Inspiration
We have numerous family members who have been diagnosed with sleep apnea and struggle with airway blockage. Continuous positive airway pressure (CPAP) machines are designed to address the airway collapse associated with obstructive sleep apnea, which results from the relaxation of throat muscles. While instructed to use CPAP machines, however, they – alongside up to 83% of sleep apnea patients – are nonadherent, citing intrusiveness, discomfort, claustrophobia, and nasal congestion (Weaver and Grunstein). Furthermore, there are an estimated 936 million adults (ages 30-69) worldwide affected by sleep apnea (Iannella et al.).
When a patient with obstructive sleep apnea sleeps in the supine position (lying on their back), the tongue may fall back into the throat and lead to blockage of the airway. Such an episode can cause the patient difficulties breathing (observable as a snort, choke, or gasp), and this results in the brain repeatedly waking up to resume breathing – and simultaneously disrupting sleep (InformedHealth.org [Internet]; Mayo Clinic Staff). Furthermore, an extended inability to breathe could lead to adverse effects or death. While CPAP machines aim to address this issue, some patients still experience risks when in the supine position, and the risks are especially apparent for those who are nonadherent to the use of CPAP machines. To this extent, a study found that sleeping in the supine position was associated with significantly more apneas (lapses in breathing) than a patient in non-supine sleeping positions (Kavey et al.).
What it does
ApneaAlert’s primary purpose is to monitor the patient and alert them if they enter sleep in the supine position to reduce the risk of choking and/or apnea. The app utilizes a live video feed to detect sleeping position, designed to be compatible with external devices. Caretakers have access to this feed and receive instantaneous alerts in the case of the patient sleeping in the supine position. Furthermore, the patient and caretaker have access to a dashboard integrating sleep tracking and alert history to allow for informed next steps. Caregivers and patients are linked through unique patient codes to ensure patient safety. Patients can send notes to their respective caregiver, ensuring effective communication.
In regards to the user interface, our app is equipped with numerous features designed to enhance the user experience. Given the broad target audience of our app, accessibility is a key facet of our design. The user has the ability to adjust text size, toggle dyslexic-friendly font, reduce motion on the page, and increase contrast on page elements. Furthermore, users have the option to toggle between light and dark mode on the app.
How we built it
We worked with Gemini to finalize our project idea and developed our PRD in Claude. We used ChatGPT and Ace Logo Maker for app title and logos, respectively, followed by group voting on favored designs. Seven distinct designs were outlined in the Replit Canvas, from which we ultimately implemented the “Calm Clinical" format. While Replit and its associated Task Manager were used for much of our user interface (UI) development, we used Claude Code within the Replit shell in order to address the more complex functions in our backend.
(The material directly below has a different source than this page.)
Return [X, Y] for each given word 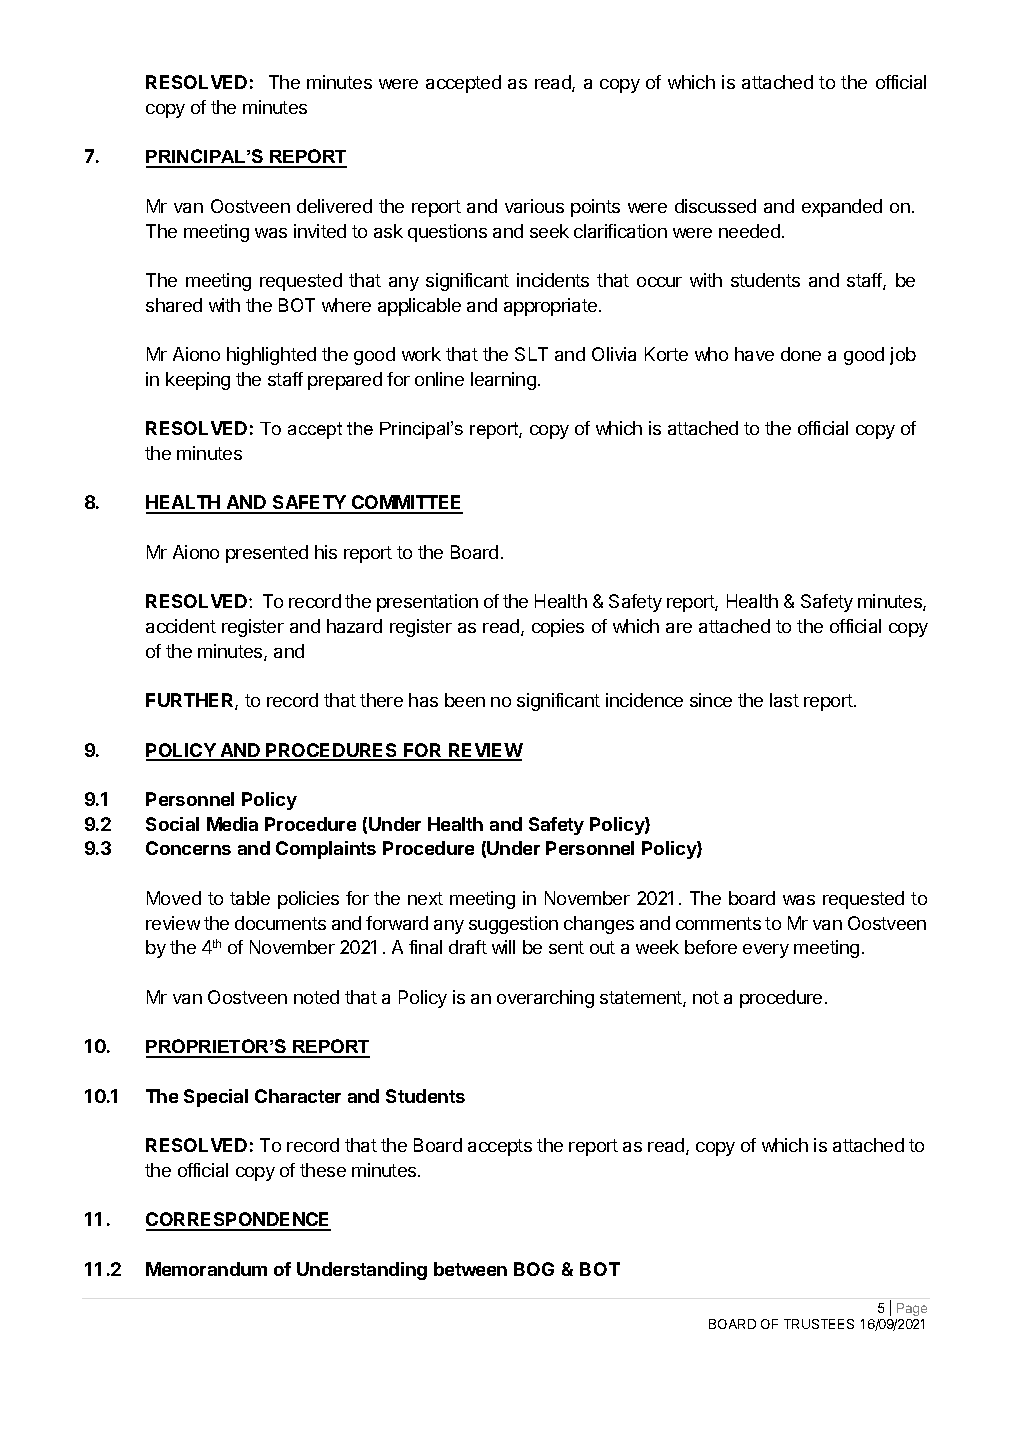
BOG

We integrated an ElevenLabs API for our voice-to-text feature for use in discussion with the AI health chatbot. Furthermore, model training was performed using the open-access IEEE VIP CUP 2021 Dataset available on Kaggle. Using the AMD Development GPU, we trained a total of six different models and selected the highest-performing of the following: ResNet-18, ResNet-34, ResNet-50, ResNet-101, ResNet-50 (from scratch), and ShuffleNet. Further model optimization was performed in Replit with the Tensorflow MoveNet. We used IP Camera Lite to allow for the connection of external devices for camera feeds.
Challenges we ran into
One challenge we ran into was implementing a live video feed from an external source, a key component of our project. We tested with numerous different tools before deciding to utilize the IP Camera Lite tool for current purposes. Another challenge we faced was in developing an effective model, especially given the limited data available to us. Ultimately, we tested multiple different models and performed optimization to achieve the accuracy that we demonstrate in our app.
Accomplishments that we're proud of
We are proud of developing a functioning app to address a real-world problem that we can use in our own lives and with our families. Adding to this, we are also proud of completing our first multi-day hackathon together!
What we learned
We learned how to utilize the ElevenLabs API for integration in our app. Furthermore, this was also our first time working with the MoveNet model from TensorFlow rather than the PoseNet model. In addition, we learned how to use the AMD GPU for model training and development. Topping it off, we learned how to integrate external devices for a streamlined live video feed in our app.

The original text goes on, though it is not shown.